Mahmoud Abbas: Palestinians 'no longer bound' by Oslo accord with Israel

 Mahmoud Abbas addresses the United Nations general assembly in New York.
Mahmoud Abbas, has said Palestinians would “no longer continue to be bound” by the 20-year-old Oslo peace agreements, unless they receive “international protection” from Israel
Speaking at the United Nations general assembly in New York, the Palestinian president said the agreements remained one sided and needed updating. .
Watched by a stony-faced Israeli UN delegation, led by its ambassador to the UN, Ron Prosor, Abbas called for the international community to recognise Palestine as a “state under occupation”, in the same way countries were occupied in the second world war.
Abbas also accused Israel of risking turning a “political conflict” into a religious one over the fraught issue of the al-Aqsa mosque – the focus of recent clashes.
Although Abbas went further than many had anticipated it remained unclear whether his threats over the Oslo accords, which Palestinians argue Israel has comprehensively breached, should be taken as a warning or an indication of more imminent moves.
Abbas said: “We cannot continue to be bound by these signed agreements with Israel, and Israel must assume fully its responsibilities of an occupying power, because the status quo cannot continue.
“We will start the implementation of this declaration by all peaceful and legal means. Either the Palestinian National Authority will be the conduit of the Palestinian people from occupation to independence, or Israel, the occupying power, must bear all of its responsibilities.”
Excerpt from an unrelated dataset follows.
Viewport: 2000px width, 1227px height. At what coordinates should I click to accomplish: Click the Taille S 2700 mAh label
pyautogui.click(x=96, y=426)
In September, Abbas warned he intended to deliver a bombshell in his UN speech – delivered a day ahead of Israeli prime minister, Binyamin Netanyahu’s. Ahead of his speech Abbas’s aides had circulated to diplomats a document comparing the Oslo accords against claimed Israeli violations.
Significantly however, Abbas did not announce the dissolution of the Palestinian Authority or the cancelling of security co-operation with Israel as some had speculated he would.
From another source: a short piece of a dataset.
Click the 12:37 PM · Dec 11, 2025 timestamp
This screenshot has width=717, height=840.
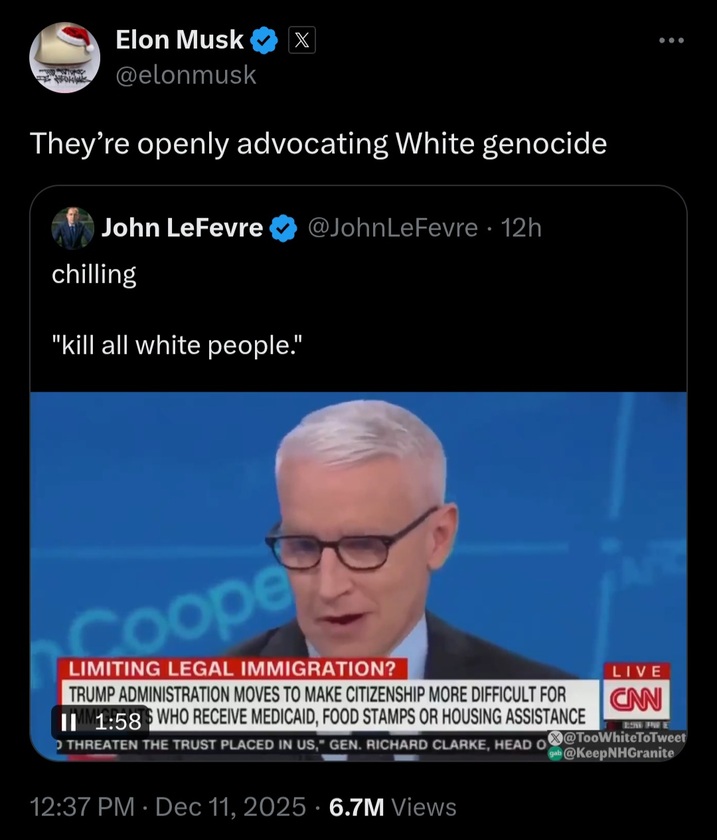pos(168,807)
Abbas had gone to New York hoping to secure commitments from US secretary of state, John Kerry, that Washington would breathe life into the moribund peace process – guarantees he failed to secure from a US administration distracted elsewhere in the region.
It was Abbas’s most serious warning yet to that he might walk away from engagement with Israel and dissolve the Palestinian Authority, although he stopped short of accompanying his threat with a deadline.
On Wednesday, he said that Israel’s refusal to commit to agreements signed “render us an authority without real powers”.
He said: “As long as Israel refuses to cease settlement activities and to the release of the fourth group of Palestinian prisoners in accordance with our agreements, they leave us no choice but to insist that we will not remain the only ones committed to the implementation of these agreements, while Israel continuously violates them.”
Abbas’s tough talk could be an attempt to mask his political weakness. Hopes of setting up a Palestinian state have been derailed, and there are calls for the leader to resign and dissolve the PA. Without a specific deadline for taking those steps, Abbas left himself room for diplomatic manoeuvres to refocus the attention of the international community on the Israeli-Palestinian conflict.
He accused Israel of “repeated, systematic incursions upon al-Aqsa mosque, aimed at imposing a new reality,” warning that such actions create an explosive situation.
“It is no longer useful to waste time in negotiations for the sake of negotiations; what is required is to mobilise international efforts to oversee an end to the occupation in line with the resolutions of international legitimacy,” he said. “Until then, I call upon the United Nations to provide international protection for the Palestinian people in accordance with international humanitarian law.”
In a harshly worded essay ahead of his Wednesday address to the United Nations, Abbas said a new multilateral approach to the Israeli-Palestinian conflict is needed since direct negotiations with Israel have repeatedly failed.
Abbas said the model should be based instead on the type of negotiations that took place in the Balkans, Libya and Iran. Several rounds of talks, often with American mediation, have failed reach a peace accord and Abbas shunned renewing them.
There was no immediate comment from Israel.